It is not long since an impostor assumed the character of Jesus Christ and attempted to minister as such; but I never heard of any combination to deprive him of his rights.

I consider it the duty of every good citizen of Jackson county and the adjoining counties to exert himself to effect a compromise of these difficulties; and were I assured that I would not have to act in my official capacity in the affair, I would visit the parties in person and exert myself to the utmost to settle it. My first advice would be to the Mormons, to sell out their lands in Jackson county, and to settle somewhere else, where they could live in peace, if they could get a fair price for them, and reasonable damages for injuries received. If this failed, I would try the citizens, and advise them to meet and rescind their illegal resolves of last summer, and agree to confirm to the laws in every particular, in respect to the Mormons. If both these failed, I would then advice the plan you have suggested, for each party to take separate territory, and confine their members within their respective limits with the exception of the public right of ingress and egress upon the highway. If all these failed, then the simple question of legal right would have to settle it. It is this last that I am afraid I shall have to conform my action to in the end, and hence the necessity of keeping myself in the best situation to do my duty impartially.

Rumor says that both parties are preparing themselves with cannon. That would be illegal: it is not necessary to self-defense, as guaranteed by the constitution, and as there are no artillery companies organized in this state, nor field pieces provided by the public, any preparation of that kind will be considered as without right, and, in the present state of things, would be understood to be with criminal intent, I am told that the people of Jackson county expect assistance from the adjoining counties, to oppose the Mormons in taking or keeping possession of their lands. I should regret it extremely if any should be so imprudent as to do so; it would give a different aspect to the affair.

The citizens of Jackson county have a right to arm themselves and parade for military duty in their own county independent of the commander-in-chief; but if citizens march there in arms from other counties without order from the commander-in-chief or some one authorized by him, it would produce a very different state of things.
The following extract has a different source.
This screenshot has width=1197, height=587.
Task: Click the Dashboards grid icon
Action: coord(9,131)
Indeed, the Mormons have no right to march to Jackson county in arms, unless by order or permission of the commander-in-chief; men must not "levy war" in taking possession of their rights, any more than others should in opposing them in taking possession.
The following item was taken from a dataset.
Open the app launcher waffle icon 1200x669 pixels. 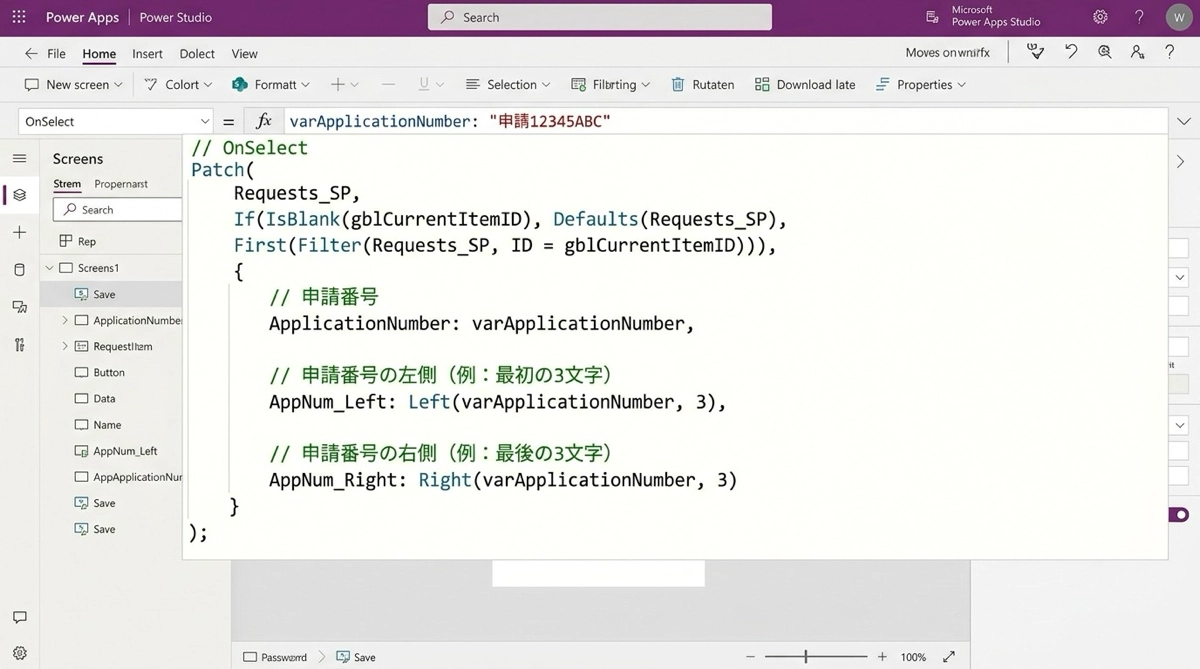tap(19, 17)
As you have manifested a deep interest in a peaceable compromise of this important affair, I presume you will not be unwilling to be placed in a situation in which, perhaps, you can be more serviceable to these parties. I have therefore taken the liberty of appointing you an aid to the commander in chief, and I hope it will be agreeable to you to accept. In this situation you can give your propositions all the influence they would have were they to emanate from the executive, without committing yourself or the commander-in-chief, in the event of failure.

I should be glad if you, or some of the other gentlemen who joined you in your communication, would keep in close correspondence with these parties, and by each mail write to me.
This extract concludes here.